◆ SELECTED TEXT ◆
╔══

The relatively brief Mormon variant of all this racist nonsense, however (only 130 years), was not a sudden invention. It was mostly imported from a long racist tradition found in much earlier religions. If you want to explore that tradition and its religious roots, here are four recent books that you might wish to consult (some of which were called to my attention, I must acknowledge, by Stirling Adams) : (1) Stephen R. Haynes, Noah’s Curse: The Biblical Justification for American Slavery (Oxford U. Press, 2002); (2) David M. Goldenberg, The Curse of Ham: Race and Slavery in Early Judaism, Christianity, and Islam (Princeton U. Press, 2003); (3) Benjamin Braude, Sex, Slavery, and Racism: The Secret History of Noah and His Sons (Knopf, 2005); and (4) Colin Kidd, The Forging of Races: Race and Scripture in the Protestant Atlantic World, 1600-2000 (Cambridge U. Press, 2006). Against the historical background laid bare in these books, it is not difficult to understand why our Mormon forebears found their myths about black people to be so natural.

╚══

◆ REQUIREMENTS ◆
[1] Answer these from the passage on the roots of Mormon racial teaching:
(a) How many years does the passage give for the Mormon variant?
(b) Who called some of the four books to the writer's attention?
(c) Which publisher issued Braude's book, and in what year?
[2] Please resume the passage on the roots of Mormon racial teaching, picking up right after its final sentence.
The data after this passage isn't needed for anything here.

◆ SUPPLIED DATA ◆

╔══

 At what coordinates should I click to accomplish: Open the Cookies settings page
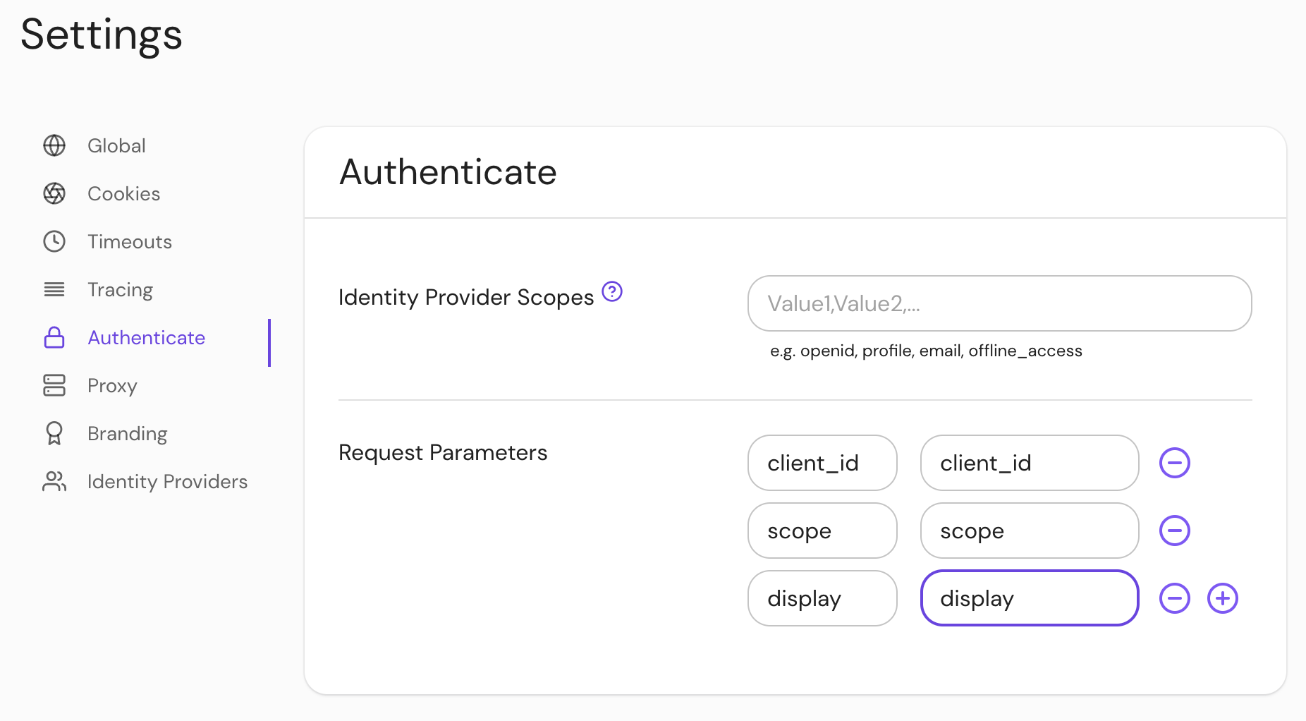click(123, 193)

╚══

◆ IN RESPONSE ◆
[1]
(a) 130 years
(b) Stirling Adams
(c) Knopf, 2005

[2]
My current interest in the race issue focuses both on the past and on the future. As for the past, I find myself frustrated and appalled at the perpetuation of racist thinking at the LDS grassroots (at least in the U. S.). There are at least two forms of this hang-over from the past:

(1) Even though the traditional priesthood restriction has been gone for three decades, many well-meaning Saints (including leaders and seminary teachers) are still using the old racist folklore (marks, curses, failures in the pre-existence, etc.) to “explain” to the youth why the church formerly had that restriction! These “explanations” will probably persist to some extent until there is a formal repudiation of all such folklore from the First Presidency itself. President Hinckley ventured close to such a repudiation in his remarks during the Priesthood Session of the April 2006 General Conference, but he basically believes that a repudiation is already implicit in the 1978 policy change, so I don’t expect a further repudiation very soon. I wish the rest of the Church shared Pres. Hinckley’s assumption about an implicit repudiation, but many don’t.

(2) A second and more subtle form of racism underlies the continuing books and sermons that periodically appear on the “special lineage” of the House of Israel (usually with reference to a special category of spirits set aside in the pre-existence to come into mortality through that lineage). This idea too is a survival of 19th-century LDS thinking that has its roots in the same heritage that ascribes a divine rank-ordering to the various races (with the “special” Israelites at the top and the “descendants of Cain” at the bottom). Operationally, LDS doctrine and practice have moved beyond all such traditional distinctions to recognize, at last, with the Apostle Paul, that distinctions of lineage and all other kinds are done away through acceptance of the Gospel of Christ. This is the theme of my own 2003 book, which is apparently not widely read, judging from the persistence of both (1) and (2) that I have described above!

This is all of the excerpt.